Vatican Chief Says Worship of God Is ‘the Highest of Essential Services’

The Vatican's Secretary for Relations with States, Archbishop Paul Richard Gallagher addresses the 70th session of the United Nations General Assembly at U.N. headquarters on Friday, Oct. 2, 2015. (AP Photo/Craig Ruttle)
Craig Ruttle/AP Photo

ROME — Archbishop Paul R. Gallagher, the Vatican’s foreign minister, declared this week that efforts to curb the spread of the coronavirus must respect basic human rights such as religious freedom.
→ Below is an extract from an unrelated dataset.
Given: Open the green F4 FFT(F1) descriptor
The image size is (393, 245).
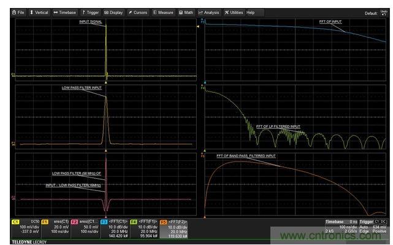Looking at the screenshot, I should tap(144, 228).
In a time when public officials have taken to dividing human activities into “essential” and “non-essential,” the free exercise of religious worship must be considered among the most essential of all, Archbishop Gallagher contended in a streamed address to the U.N. Human Rights Council session in Geneva on February 23.
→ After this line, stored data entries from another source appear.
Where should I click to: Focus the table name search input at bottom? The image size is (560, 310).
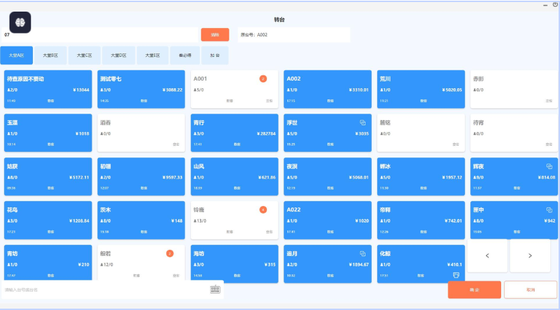tap(103, 289)
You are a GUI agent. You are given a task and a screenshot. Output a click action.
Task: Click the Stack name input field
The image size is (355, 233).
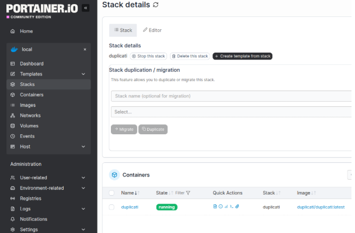[231, 96]
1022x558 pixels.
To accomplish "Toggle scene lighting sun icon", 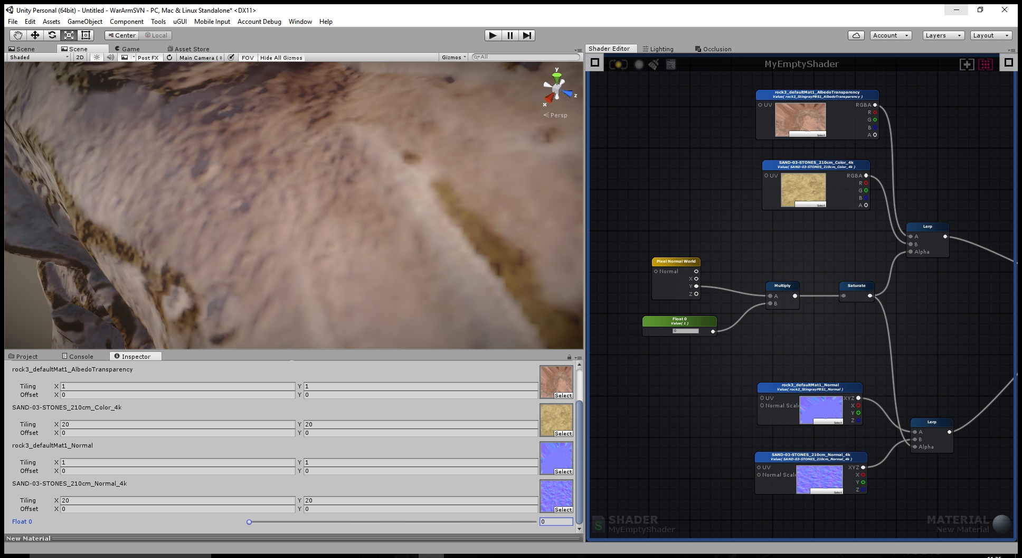I will pos(97,58).
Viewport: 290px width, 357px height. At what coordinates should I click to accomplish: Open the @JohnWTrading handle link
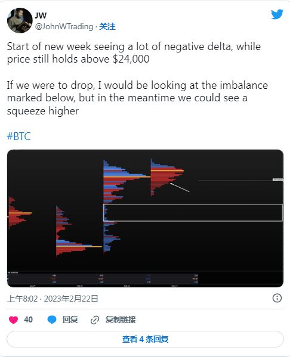tap(64, 27)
For believers, the practice of one’s faith in its many and varied expressions are “the highest of essential services,” the Vatican official said.

Gallagher underscored the pressing need to defend the right to “freedom of thought, conscience, and religion,” since “religious belief, and the expression thereof, lies at the core of the dignity of the human person in his or her conscience.”
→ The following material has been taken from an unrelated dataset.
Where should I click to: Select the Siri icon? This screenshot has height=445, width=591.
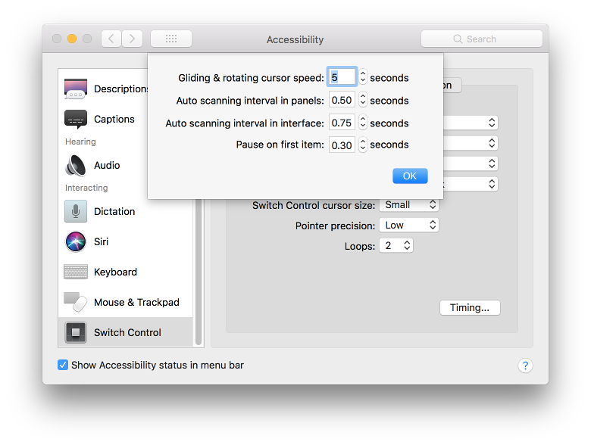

Unfortunately, the public response to the coronavirus pandemic reveals that “this robust understanding of religious freedom is being eroded,” the archbishop warned, recalling that “freedom of religion also protects its public witness and expression, both individually and collectively, publicly and privately, in forms of worship, observance and teaching.”

“There are numerous examples of how the freedom of worship can be guaranteed while taking all the necessary precautions to protect reasonably public safety,” he said.

While many of the public health measures imposed by local and national governments to slow the spread of the virus have been proportionate, he said, some have gone so far as to “impinge on the free exercise of human rights.”

“Any limitations on the exercise of human rights for the protection of public health must stem from a situation of strict necessity,” he said. “Such limitations must be proportional to the situation, applied in a nondiscriminatory fashion and used only when no other means are available.”

The archbishop’s words echoed Pope Francis’ insistence that in dealing with the coronavirus, the health of the soul is as important as physical health.

The need to halt the spread of the virus has had implications “for a number of fundamental freedoms, including religious freedom, restricting public worship and the educational and charitable activities of faith communities,” the pope noted in a February 8 address to members of the Diplomatic Corps accredited to the Holy See.

In dealing with the coronavirus pandemic, many countries have divided activities into essential and nonessential, worship of God often falling into the latter category, a practice Francis denounced.

“It must be recognized, however, that religion is a fundamental aspect of the human person and of society, and cannot be eliminated,” the pontiff said. “Even as we seek ways to protect human lives from the spread of the virus, we cannot view the spiritual and moral dimension of the human person as less important than physical health.”